Below the operating system, virtualization software could be extended to better track and correct programming errors.
Further in the future, PC processors are likely to use a wider variety of memory types as well. They may also use stacking technologies to create more-complex system-on-chip designs, according to Moore,
AMD last year stationed one of its senior fellows, Rich Witek, in Redmond, Wash., to set up an advanced technology lab that will pursue the initiative and other future concepts. Witek led development teams for many microprocessors, including the StrongARM and Alpha chips at Digital Equipment Corp.
“We cooperated with [Microsoft] successfully on the AMD 64-bit technology, and they are ready to go at it again,” Moore said.
Separately, Microsoft has hired parallel-computing veterans–including Burton Smith, former chief scientist of Cray, and Dan Reed of the National Center for Supercomputing Applications–to help sort out the thorny issues ahead.
So far AMD has not engaged its archrival, Intel, which manufactures the majority of PC processors.
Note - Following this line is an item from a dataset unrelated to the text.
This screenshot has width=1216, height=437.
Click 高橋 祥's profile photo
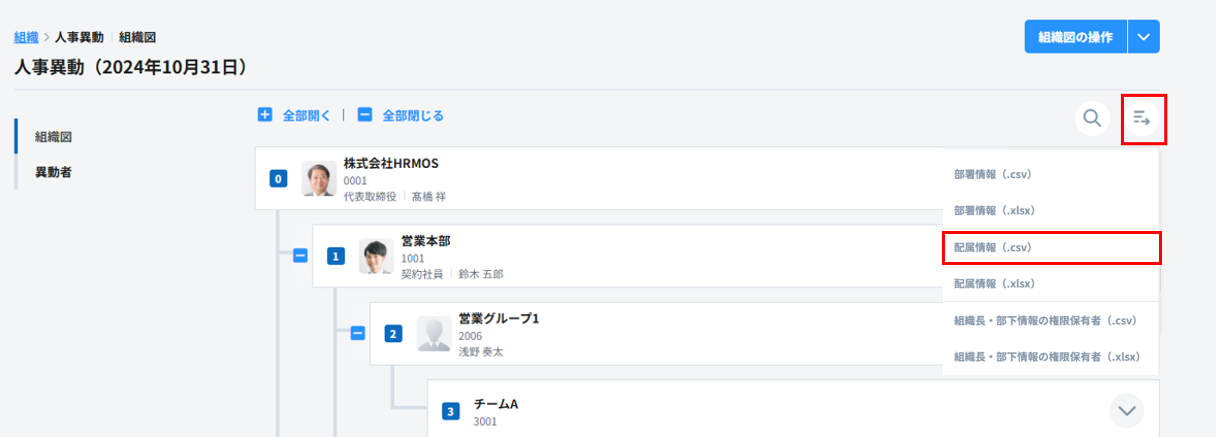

Moore praised Intel for its efforts in multicore design with startups and universities as “good computer science work.”
“We are trying to take it one step further and help define heterogeneous platforms,” he said. “We welcome any and all sides to participate in an open and mutually beneficial environment that creates more opportunities, but I don't go around and pitch this stuff to them specifically yet.”
In Moore's view, “X86 compatibility is of paramount importance for the foreseeable future. That's where most of the programs and the OS will run. But at some point, some jobs will run faster and in a more power-efficient manner on targeted accelerators.”
Moore supervised the design of AMD's next-generation high-performance X86 core, code-named Bulldozer, until mid-December, when he transitioned into full-time work rallying support for new software.
“The core design is going along well–well enough to let me roll off to take on this broader initiative,” said Moore.